INSTRUCTIONS >>
- 1) Reproduce the passage from the survey summary on public trust in science, starting at "Public Trust in Science: Scientists’" and ending at "ASU’s News Co/Lab.".
- 2) According to the survey summary on public trust in science, what is the measure of sampling error for questions answered by the full sample?
- 3) Carry on the survey summary on public trust in science, picking up after its final sentence.

DOCUMENT SECTION >>
Segment Open
Public Trust in Science: Scientists’ Involvement and Representation
The survey sample was weighted by gender and academic field to represent the population as closely as possible. The measure of sampling error for questions answered by the full sample is plus or minus 5 percentage points.
In this survey, we asked scientists about their opinions and experiences on factors that may increase or decrease the public’s trust in science. Results on this page cover questions about scientists’ direct roles and responsibilities in fostering trust. Other results from this survey about sources of science news are available here. The survey was designed in consultation with ASU’s News Co/Lab.
94% of respondents believe that scientists should take an active role in public policy debates about scientific issues as opposed to staying out of them.
More than half of the respondents (54%) believe scientists should focus on research problems that they themselves determine to be important.
However, there are significant differences between fields (p < 0.01). The majority (70%) of biologists, but fewer than half of (46%) public health researchers believe research problems should not be determined by the public.
Approximately half of the respondents (49%) thought that requiring all trainees to receive training on how to communicate their research to the public would increase public trust.
46% of respondents felt that increased representation of people of color could help increase public trust. 30% of respondents believe that public trust would benefit from a better representation of women in science.
21% of respondents believe that requiring public engagement activities as a criterion for academic tenure would not help at all to increase public trust in science.
60% of respondents have spoken with a non-scientist within the previous week, 26% have done so within the previous month.
Segment Closed
AVAILABLE DATA >>
Segment Open
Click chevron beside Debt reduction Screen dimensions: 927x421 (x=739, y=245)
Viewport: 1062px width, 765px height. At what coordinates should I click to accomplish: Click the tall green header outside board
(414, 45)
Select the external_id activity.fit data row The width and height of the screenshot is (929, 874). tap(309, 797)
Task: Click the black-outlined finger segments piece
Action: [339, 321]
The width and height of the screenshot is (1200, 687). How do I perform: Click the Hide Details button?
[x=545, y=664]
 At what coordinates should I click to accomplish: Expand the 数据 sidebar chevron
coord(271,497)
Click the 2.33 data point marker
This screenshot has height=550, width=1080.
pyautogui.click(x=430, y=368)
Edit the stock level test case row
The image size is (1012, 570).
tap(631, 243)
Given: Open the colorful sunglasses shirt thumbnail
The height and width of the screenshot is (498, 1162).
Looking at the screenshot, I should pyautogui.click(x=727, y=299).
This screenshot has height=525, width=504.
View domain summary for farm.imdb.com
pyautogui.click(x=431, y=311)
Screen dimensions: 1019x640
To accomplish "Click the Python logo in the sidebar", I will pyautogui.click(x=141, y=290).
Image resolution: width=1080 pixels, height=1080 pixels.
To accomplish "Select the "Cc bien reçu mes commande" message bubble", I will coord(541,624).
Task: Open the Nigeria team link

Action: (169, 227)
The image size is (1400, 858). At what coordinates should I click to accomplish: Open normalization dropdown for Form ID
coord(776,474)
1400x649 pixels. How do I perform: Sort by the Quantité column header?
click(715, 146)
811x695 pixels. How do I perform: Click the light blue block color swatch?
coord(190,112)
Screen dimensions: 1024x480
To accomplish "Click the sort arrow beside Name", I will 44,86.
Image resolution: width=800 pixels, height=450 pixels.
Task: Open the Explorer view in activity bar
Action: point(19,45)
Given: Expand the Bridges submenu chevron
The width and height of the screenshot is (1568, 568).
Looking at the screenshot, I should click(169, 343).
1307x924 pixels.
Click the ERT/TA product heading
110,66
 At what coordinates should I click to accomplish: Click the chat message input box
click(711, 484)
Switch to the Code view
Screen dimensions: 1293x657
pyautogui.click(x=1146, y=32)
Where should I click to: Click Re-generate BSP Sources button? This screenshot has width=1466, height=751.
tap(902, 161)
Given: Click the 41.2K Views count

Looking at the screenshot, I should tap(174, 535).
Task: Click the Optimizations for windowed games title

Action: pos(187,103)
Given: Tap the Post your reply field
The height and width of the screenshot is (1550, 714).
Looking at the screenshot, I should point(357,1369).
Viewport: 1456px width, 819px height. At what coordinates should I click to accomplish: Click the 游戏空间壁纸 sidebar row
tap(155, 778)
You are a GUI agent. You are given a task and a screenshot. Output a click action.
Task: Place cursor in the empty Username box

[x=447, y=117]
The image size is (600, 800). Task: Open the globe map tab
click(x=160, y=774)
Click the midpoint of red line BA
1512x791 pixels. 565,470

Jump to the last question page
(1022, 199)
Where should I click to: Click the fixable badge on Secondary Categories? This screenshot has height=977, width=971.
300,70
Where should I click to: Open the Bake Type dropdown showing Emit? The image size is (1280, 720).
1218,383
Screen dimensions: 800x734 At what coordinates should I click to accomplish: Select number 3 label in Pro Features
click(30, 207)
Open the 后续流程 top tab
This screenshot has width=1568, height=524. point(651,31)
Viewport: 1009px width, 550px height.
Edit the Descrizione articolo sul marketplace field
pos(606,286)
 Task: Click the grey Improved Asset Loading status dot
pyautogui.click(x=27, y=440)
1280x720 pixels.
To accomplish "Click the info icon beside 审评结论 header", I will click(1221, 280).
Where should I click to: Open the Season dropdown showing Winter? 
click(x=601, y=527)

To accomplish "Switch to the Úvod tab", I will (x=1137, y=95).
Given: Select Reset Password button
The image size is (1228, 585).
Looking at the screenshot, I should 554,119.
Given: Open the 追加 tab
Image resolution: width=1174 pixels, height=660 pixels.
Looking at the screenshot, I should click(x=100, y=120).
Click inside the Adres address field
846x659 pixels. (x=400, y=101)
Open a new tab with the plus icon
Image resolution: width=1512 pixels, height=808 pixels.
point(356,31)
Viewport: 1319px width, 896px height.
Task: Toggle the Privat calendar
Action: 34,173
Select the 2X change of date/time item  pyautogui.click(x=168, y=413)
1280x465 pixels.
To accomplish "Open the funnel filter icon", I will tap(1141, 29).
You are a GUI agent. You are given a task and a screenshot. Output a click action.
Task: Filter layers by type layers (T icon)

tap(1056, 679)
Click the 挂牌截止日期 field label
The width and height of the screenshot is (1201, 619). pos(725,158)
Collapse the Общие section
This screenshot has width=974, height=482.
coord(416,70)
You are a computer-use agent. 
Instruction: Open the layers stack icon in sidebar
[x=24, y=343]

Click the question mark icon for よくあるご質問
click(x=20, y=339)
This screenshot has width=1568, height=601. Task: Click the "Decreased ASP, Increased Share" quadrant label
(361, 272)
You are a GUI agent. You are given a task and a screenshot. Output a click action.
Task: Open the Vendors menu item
Segment Closed
ANSWERS FOR THIS EXERCISE >>
- 1)
Public Trust in Science: Scientists’ Involvement and Representation
The survey sample was weighted by gender and academic field to represent the population as closely as possible. The measure of sampling error for questions answered by the full sample is plus or minus 5 percentage points.
In this survey, we asked scientists about their opinions and experiences on factors that may increase or decrease the public’s trust in science. Results on this page cover questions about scientists’ direct roles and responsibilities in fostering trust. Other results from this survey about sources of science news are available here. The survey was designed in consultation with ASU’s News Co/Lab.

- 2) Plus or minus 5 percentage points.

- 3)
This national survey of scientists and engineers was conducted by Center for Science, Technology and Environmental Policy Studies at Arizona State University (ASU). The survey was designed in consultation with ASU’s News Co/Lab. The population for the survey represents a random sample of PhD-level faculty in two fields of science: biology and public health. Faculty contact information was collected from 60 randomly selected Carnegie-designated Research Extensive and Intensive (R1) universities in the United States (US) and from all CEPH accredited public health schools. The final sample included contact information for 2,551 scientists. A total of 579 usable responses were obtained, representing an AAPOR response rate (RR4) of 19.7%.
Sample Weighting and Precision: the completed sample was weighted by the inverse of selection probabilities and post-stratified by gender and academic field to represent the population as closely as possible. A conservative measure of sampling error for questions answered by the full sample is plus or minus 5 percentage points. The survey was approved by Institutional Review Boards at Arizona State University and at the University of Illinois at Chicago.